- **Extracted records**
=== Section Start ===
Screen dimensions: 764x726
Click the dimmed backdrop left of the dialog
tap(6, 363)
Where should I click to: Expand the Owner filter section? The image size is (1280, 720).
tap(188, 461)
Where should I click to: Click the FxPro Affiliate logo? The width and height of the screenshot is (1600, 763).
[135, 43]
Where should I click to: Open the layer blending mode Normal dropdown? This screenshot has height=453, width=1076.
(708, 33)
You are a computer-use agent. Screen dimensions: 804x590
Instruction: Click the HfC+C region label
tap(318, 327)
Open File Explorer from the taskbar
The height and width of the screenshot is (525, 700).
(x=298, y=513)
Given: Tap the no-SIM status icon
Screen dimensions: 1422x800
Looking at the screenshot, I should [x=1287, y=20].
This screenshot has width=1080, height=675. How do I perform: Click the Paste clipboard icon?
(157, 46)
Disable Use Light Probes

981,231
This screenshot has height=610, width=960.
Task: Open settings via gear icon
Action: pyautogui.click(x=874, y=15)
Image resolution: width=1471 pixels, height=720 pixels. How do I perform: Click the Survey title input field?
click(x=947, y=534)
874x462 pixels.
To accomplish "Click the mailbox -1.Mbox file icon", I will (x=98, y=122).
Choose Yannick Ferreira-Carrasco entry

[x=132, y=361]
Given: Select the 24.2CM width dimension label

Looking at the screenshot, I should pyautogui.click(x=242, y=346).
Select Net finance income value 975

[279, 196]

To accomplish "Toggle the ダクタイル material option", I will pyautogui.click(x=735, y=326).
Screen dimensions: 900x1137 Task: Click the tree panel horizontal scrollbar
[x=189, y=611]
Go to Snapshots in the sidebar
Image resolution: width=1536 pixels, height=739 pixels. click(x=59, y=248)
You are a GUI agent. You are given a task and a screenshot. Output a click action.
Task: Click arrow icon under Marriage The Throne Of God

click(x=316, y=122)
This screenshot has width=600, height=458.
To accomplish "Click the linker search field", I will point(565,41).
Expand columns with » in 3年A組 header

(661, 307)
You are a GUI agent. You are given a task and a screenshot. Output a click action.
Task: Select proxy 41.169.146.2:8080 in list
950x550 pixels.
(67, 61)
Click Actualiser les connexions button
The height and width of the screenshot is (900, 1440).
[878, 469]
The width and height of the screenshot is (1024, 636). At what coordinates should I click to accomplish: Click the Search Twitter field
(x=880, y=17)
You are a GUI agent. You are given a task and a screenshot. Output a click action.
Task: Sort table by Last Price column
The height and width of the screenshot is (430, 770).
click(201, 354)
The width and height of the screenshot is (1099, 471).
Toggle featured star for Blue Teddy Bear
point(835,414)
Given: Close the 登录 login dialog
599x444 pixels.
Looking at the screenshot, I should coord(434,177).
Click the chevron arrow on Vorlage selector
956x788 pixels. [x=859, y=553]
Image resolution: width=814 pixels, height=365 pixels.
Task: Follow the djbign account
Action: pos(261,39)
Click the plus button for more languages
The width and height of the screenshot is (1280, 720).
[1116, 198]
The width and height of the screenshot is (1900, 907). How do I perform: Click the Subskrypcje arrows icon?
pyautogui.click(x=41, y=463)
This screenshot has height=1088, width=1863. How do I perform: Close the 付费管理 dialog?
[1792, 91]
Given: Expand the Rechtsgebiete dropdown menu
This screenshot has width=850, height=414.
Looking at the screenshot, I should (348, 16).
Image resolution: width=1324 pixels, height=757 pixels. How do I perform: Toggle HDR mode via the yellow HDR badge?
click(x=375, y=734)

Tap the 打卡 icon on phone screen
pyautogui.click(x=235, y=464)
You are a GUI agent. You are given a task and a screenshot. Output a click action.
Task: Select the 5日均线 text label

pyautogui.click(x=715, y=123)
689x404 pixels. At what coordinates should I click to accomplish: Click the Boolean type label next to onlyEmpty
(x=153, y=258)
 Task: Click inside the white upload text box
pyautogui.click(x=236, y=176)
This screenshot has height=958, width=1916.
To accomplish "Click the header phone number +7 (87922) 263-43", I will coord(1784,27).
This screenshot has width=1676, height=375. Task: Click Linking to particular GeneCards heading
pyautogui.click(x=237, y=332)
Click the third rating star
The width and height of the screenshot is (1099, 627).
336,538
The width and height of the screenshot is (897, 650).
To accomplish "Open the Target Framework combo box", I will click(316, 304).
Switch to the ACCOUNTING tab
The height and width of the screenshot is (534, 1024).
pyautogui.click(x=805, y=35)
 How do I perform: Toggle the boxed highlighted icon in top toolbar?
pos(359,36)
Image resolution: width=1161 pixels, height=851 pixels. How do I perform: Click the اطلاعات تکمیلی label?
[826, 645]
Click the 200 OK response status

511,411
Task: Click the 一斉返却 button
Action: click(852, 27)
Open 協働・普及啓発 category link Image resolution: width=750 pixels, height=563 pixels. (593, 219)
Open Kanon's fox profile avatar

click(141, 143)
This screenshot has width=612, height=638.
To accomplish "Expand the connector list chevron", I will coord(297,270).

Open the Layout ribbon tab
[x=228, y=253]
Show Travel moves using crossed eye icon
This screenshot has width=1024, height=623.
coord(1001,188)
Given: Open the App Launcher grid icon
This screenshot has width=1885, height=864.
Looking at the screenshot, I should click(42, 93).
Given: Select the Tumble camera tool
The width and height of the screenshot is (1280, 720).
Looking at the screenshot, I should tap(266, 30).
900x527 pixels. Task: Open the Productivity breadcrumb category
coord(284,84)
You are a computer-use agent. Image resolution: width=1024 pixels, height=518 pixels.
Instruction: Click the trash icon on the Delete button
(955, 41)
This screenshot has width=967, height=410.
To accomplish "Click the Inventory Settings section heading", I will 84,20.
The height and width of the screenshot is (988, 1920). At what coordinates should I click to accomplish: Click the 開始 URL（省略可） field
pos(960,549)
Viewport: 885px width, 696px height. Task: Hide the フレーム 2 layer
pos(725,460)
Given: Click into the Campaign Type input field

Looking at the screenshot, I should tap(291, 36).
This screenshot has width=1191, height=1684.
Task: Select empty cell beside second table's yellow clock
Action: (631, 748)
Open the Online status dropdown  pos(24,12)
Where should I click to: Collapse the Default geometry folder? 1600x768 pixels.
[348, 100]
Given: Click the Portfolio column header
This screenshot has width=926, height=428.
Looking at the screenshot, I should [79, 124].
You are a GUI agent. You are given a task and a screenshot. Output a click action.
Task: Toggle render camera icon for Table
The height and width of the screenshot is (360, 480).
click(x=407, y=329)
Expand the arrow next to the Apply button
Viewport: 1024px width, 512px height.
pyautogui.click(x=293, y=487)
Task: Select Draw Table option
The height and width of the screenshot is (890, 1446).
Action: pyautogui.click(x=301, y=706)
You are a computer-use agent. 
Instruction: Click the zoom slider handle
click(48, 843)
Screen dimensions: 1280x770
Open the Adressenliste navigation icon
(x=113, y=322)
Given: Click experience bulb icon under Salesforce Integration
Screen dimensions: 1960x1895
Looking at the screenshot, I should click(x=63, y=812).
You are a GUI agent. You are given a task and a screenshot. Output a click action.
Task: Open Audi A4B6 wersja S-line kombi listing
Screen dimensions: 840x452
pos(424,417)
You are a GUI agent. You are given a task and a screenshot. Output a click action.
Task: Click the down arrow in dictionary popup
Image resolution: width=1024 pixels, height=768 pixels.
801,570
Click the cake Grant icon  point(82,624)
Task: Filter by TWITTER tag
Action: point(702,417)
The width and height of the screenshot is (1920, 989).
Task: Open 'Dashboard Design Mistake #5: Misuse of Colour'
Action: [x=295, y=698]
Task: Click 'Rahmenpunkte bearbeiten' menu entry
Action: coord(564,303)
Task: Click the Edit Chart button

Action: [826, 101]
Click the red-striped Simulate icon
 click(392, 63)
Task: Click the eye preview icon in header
=== Section End ===
- **Try it**
Copy down every record, keeping each one exact.

- **Exercise solution**
Screen dimensions: 764x726
Click the dimmed backdrop left of the dialog
tap(6, 363)
Where should I click to: Expand the Owner filter section? The image size is (1280, 720).
tap(188, 461)
Where should I click to: Click the FxPro Affiliate logo? The width and height of the screenshot is (1600, 763).
[135, 43]
Where should I click to: Open the layer blending mode Normal dropdown? This screenshot has height=453, width=1076.
(708, 33)
You are a computer-use agent. Screen dimensions: 804x590
Instruction: Click the HfC+C region label
tap(318, 327)
Open File Explorer from the taskbar
The height and width of the screenshot is (525, 700).
(x=298, y=513)
Given: Tap the no-SIM status icon
Screen dimensions: 1422x800
Looking at the screenshot, I should [x=1287, y=20].
This screenshot has width=1080, height=675. How do I perform: Click the Paste clipboard icon?
(157, 46)
Disable Use Light Probes

981,231
This screenshot has height=610, width=960.
Task: Open settings via gear icon
Action: pyautogui.click(x=874, y=15)
Image resolution: width=1471 pixels, height=720 pixels. How do I perform: Click the Survey title input field?
click(x=947, y=534)
874x462 pixels.
To accomplish "Click the mailbox -1.Mbox file icon", I will (x=98, y=122).
Choose Yannick Ferreira-Carrasco entry

[x=132, y=361]
Given: Select the 24.2CM width dimension label

Looking at the screenshot, I should pyautogui.click(x=242, y=346).
Select Net finance income value 975

[279, 196]

To accomplish "Toggle the ダクタイル material option", I will pyautogui.click(x=735, y=326).
Screen dimensions: 900x1137 Task: Click the tree panel horizontal scrollbar
[x=189, y=611]
Go to Snapshots in the sidebar
Image resolution: width=1536 pixels, height=739 pixels. click(x=59, y=248)
You are a GUI agent. You are given a task and a screenshot. Output a click action.
Task: Click arrow icon under Marriage The Throne Of God

click(x=316, y=122)
This screenshot has width=600, height=458.
To accomplish "Click the linker search field", I will point(565,41).
Expand columns with » in 3年A組 header

(661, 307)
You are a GUI agent. You are given a task and a screenshot. Output a click action.
Task: Select proxy 41.169.146.2:8080 in list
950x550 pixels.
(67, 61)
Click Actualiser les connexions button
The height and width of the screenshot is (900, 1440).
[878, 469]
The width and height of the screenshot is (1024, 636). At what coordinates should I click to accomplish: Click the Search Twitter field
(x=880, y=17)
You are a GUI agent. You are given a task and a screenshot. Output a click action.
Task: Sort table by Last Price column
The height and width of the screenshot is (430, 770).
click(201, 354)
The width and height of the screenshot is (1099, 471).
Toggle featured star for Blue Teddy Bear
point(835,414)
Given: Close the 登录 login dialog
599x444 pixels.
Looking at the screenshot, I should coord(434,177).
Click the chevron arrow on Vorlage selector
956x788 pixels. [x=859, y=553]
Image resolution: width=814 pixels, height=365 pixels.
Task: Follow the djbign account
Action: pos(261,39)
Click the plus button for more languages
The width and height of the screenshot is (1280, 720).
[1116, 198]
The width and height of the screenshot is (1900, 907). How do I perform: Click the Subskrypcje arrows icon?
pyautogui.click(x=41, y=463)
This screenshot has height=1088, width=1863. How do I perform: Close the 付费管理 dialog?
[1792, 91]
Given: Expand the Rechtsgebiete dropdown menu
This screenshot has width=850, height=414.
Looking at the screenshot, I should (348, 16).
Image resolution: width=1324 pixels, height=757 pixels. How do I perform: Toggle HDR mode via the yellow HDR badge?
click(x=375, y=734)

Tap the 打卡 icon on phone screen
pyautogui.click(x=235, y=464)
You are a GUI agent. You are given a task and a screenshot. Output a click action.
Task: Select the 5日均线 text label

pyautogui.click(x=715, y=123)
689x404 pixels. At what coordinates should I click to accomplish: Click the Boolean type label next to onlyEmpty
(x=153, y=258)
 Task: Click inside the white upload text box
pyautogui.click(x=236, y=176)
This screenshot has height=958, width=1916.
To accomplish "Click the header phone number +7 (87922) 263-43", I will coord(1784,27).
This screenshot has width=1676, height=375. Task: Click Linking to particular GeneCards heading
pyautogui.click(x=237, y=332)
Click the third rating star
The width and height of the screenshot is (1099, 627).
336,538
The width and height of the screenshot is (897, 650).
To accomplish "Open the Target Framework combo box", I will click(316, 304).
Switch to the ACCOUNTING tab
The height and width of the screenshot is (534, 1024).
pyautogui.click(x=805, y=35)
 How do I perform: Toggle the boxed highlighted icon in top toolbar?
pos(359,36)
Image resolution: width=1161 pixels, height=851 pixels. How do I perform: Click the اطلاعات تکمیلی label?
[826, 645]
Click the 200 OK response status

511,411
Task: Click the 一斉返却 button
Action: click(852, 27)
Open 協働・普及啓発 category link Image resolution: width=750 pixels, height=563 pixels. (593, 219)
Open Kanon's fox profile avatar

click(141, 143)
This screenshot has width=612, height=638.
To accomplish "Expand the connector list chevron", I will coord(297,270).

Open the Layout ribbon tab
[x=228, y=253]
Show Travel moves using crossed eye icon
This screenshot has width=1024, height=623.
coord(1001,188)
Given: Open the App Launcher grid icon
This screenshot has width=1885, height=864.
Looking at the screenshot, I should click(42, 93).
Given: Select the Tumble camera tool
The width and height of the screenshot is (1280, 720).
Looking at the screenshot, I should tap(266, 30).
900x527 pixels. Task: Open the Productivity breadcrumb category
coord(284,84)
You are a computer-use agent. Image resolution: width=1024 pixels, height=518 pixels.
Instruction: Click the trash icon on the Delete button
(955, 41)
This screenshot has width=967, height=410.
To accomplish "Click the Inventory Settings section heading", I will 84,20.
The height and width of the screenshot is (988, 1920). At what coordinates should I click to accomplish: Click the 開始 URL（省略可） field
pos(960,549)
Viewport: 885px width, 696px height. Task: Hide the フレーム 2 layer
pos(725,460)
Given: Click into the Campaign Type input field

Looking at the screenshot, I should tap(291, 36).
This screenshot has width=1191, height=1684.
Task: Select empty cell beside second table's yellow clock
Action: (631, 748)
Open the Online status dropdown  pos(24,12)
Where should I click to: Collapse the Default geometry folder? 1600x768 pixels.
[348, 100]
Given: Click the Portfolio column header
This screenshot has width=926, height=428.
Looking at the screenshot, I should [79, 124].
You are a GUI agent. You are given a task and a screenshot. Output a click action.
Task: Toggle render camera icon for Table
The height and width of the screenshot is (360, 480).
click(x=407, y=329)
Expand the arrow next to the Apply button
Viewport: 1024px width, 512px height.
pyautogui.click(x=293, y=487)
Task: Select Draw Table option
The height and width of the screenshot is (890, 1446).
Action: pyautogui.click(x=301, y=706)
You are a computer-use agent. 
Instruction: Click the zoom slider handle
click(48, 843)
Screen dimensions: 1280x770
Open the Adressenliste navigation icon
(x=113, y=322)
Given: Click experience bulb icon under Salesforce Integration
Screen dimensions: 1960x1895
Looking at the screenshot, I should click(x=63, y=812).
You are a GUI agent. You are given a task and a screenshot. Output a click action.
Task: Open Audi A4B6 wersja S-line kombi listing
Screen dimensions: 840x452
pos(424,417)
You are a GUI agent. You are given a task and a screenshot. Output a click action.
Task: Click the down arrow in dictionary popup
Image resolution: width=1024 pixels, height=768 pixels.
801,570
Click the cake Grant icon  point(82,624)
Task: Filter by TWITTER tag
Action: point(702,417)
The width and height of the screenshot is (1920, 989).
Task: Open 'Dashboard Design Mistake #5: Misuse of Colour'
Action: [x=295, y=698]
Task: Click 'Rahmenpunkte bearbeiten' menu entry
Action: coord(564,303)
Task: Click the Edit Chart button

Action: [826, 101]
Click the red-striped Simulate icon
 click(392, 63)
Task: Click the eye preview icon in header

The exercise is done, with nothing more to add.